American college president (1887–1960)

Lucia Russell Briggs (December 3, 1887 – January 10, 1960) was an American professor of English and the second president of Milwaukee-Downer College in Wisconsin from 1921 to 1951. She also taught at Simmons University in Boston, and was the first woman to be president of the American Association of Colleges.

==Early life and education==
Briggs was born in Cambridge, Massachusetts, the daughter of LeBaron Russell Briggs and Mary Frances De Quedville Briggs. Her father was dean of Harvard College and president of Radcliffe College. She was named for her grandmother, Lucia Jane Russell Briggs (1821–1881), a pastor's wife who sent money and encouragement to Walt Whitman during the American Civil War.
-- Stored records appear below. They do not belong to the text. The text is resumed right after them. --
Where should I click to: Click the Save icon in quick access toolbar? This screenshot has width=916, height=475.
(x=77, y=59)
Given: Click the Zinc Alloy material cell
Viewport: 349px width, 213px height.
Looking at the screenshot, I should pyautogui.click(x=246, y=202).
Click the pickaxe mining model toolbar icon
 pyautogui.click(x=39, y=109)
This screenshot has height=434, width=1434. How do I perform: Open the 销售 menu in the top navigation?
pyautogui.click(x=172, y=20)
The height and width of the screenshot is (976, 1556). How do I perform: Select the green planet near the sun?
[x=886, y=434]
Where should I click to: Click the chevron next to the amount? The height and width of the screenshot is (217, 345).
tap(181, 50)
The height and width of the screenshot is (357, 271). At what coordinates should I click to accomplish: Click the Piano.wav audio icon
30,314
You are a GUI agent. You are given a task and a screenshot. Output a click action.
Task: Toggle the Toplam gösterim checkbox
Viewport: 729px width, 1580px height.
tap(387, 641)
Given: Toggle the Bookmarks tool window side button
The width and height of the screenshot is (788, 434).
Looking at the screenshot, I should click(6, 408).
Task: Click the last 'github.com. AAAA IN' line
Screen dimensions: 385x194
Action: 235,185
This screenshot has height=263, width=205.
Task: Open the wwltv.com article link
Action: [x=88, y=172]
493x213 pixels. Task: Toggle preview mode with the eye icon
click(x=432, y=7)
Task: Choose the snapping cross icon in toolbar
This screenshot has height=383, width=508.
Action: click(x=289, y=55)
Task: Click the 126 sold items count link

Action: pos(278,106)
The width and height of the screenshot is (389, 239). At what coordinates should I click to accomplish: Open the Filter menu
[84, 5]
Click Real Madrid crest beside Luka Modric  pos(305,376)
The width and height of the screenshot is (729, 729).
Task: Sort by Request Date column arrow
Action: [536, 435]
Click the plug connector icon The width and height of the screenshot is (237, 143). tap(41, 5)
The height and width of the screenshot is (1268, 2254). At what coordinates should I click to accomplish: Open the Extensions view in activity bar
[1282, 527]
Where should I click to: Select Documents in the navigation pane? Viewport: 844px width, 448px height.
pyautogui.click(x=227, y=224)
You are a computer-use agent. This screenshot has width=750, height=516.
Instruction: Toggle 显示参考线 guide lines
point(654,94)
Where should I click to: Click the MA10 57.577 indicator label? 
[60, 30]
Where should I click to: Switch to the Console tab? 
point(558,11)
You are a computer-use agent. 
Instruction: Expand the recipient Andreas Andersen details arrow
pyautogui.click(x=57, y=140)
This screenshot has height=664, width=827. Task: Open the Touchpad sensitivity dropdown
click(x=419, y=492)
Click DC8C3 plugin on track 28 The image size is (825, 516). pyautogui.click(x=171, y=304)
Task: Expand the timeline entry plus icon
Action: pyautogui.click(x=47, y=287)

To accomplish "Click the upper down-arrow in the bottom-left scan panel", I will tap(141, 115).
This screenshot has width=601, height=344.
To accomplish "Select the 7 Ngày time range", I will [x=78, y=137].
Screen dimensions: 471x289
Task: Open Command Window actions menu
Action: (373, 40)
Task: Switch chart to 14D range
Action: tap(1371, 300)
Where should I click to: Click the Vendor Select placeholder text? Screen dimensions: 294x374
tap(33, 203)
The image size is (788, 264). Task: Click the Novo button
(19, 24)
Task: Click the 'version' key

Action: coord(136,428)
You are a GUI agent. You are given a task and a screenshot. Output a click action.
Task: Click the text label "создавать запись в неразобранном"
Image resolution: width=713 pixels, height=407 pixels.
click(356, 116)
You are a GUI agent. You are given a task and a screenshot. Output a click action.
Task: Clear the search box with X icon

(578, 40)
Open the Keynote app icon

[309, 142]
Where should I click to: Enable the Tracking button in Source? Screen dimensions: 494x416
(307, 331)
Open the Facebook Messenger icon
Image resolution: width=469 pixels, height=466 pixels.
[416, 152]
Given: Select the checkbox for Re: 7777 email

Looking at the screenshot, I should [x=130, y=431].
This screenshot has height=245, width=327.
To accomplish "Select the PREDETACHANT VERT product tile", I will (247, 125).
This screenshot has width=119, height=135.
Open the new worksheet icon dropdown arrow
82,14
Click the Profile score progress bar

Briggs graduated from Radcliffe College in 1909, and earned a master's degree there in 1912. She received several honorary doctorates, including from Lawrence College in 1926, from Miami University in 1927, from Rockford College in 1936, and from the University of Wisconsin–Madison in 1949.

==Career==
Briggs taught school in New York, Massachusetts, and Illinois before becoming a professor at Simmons College in 1915. In 1919 she went to Paris for six months to serve on a French-American war relief committee. In 1921 she succeeded Ellen Clara Sabin to become the second president of Milwaukee-Downer College in Wisconsin. The school's endowment and physical plant grew under her leadership. She retired from the presidency in 1951, and moved back to Massachusetts.

In 1928, Briggs was the first woman to be elected president of the Association of American Colleges. She was president of the Association of Wisconsin Presidents and Deans, also in 1928. In 1929 she gave an address to the annual meeting of the Kansas State Teachers Association.

== Publications ==
- "Students and the Administration" (1928)

==Death and legacy==
Briggs died in 1960, at the age of 72, at her home in Plymouth, Massachusetts. Her papers are in the archives of Lawrence University. There is a building at Lawrence University, Briggs Hall, and a Lucia Russell Briggs Distinguished Achievement Award, both named for her.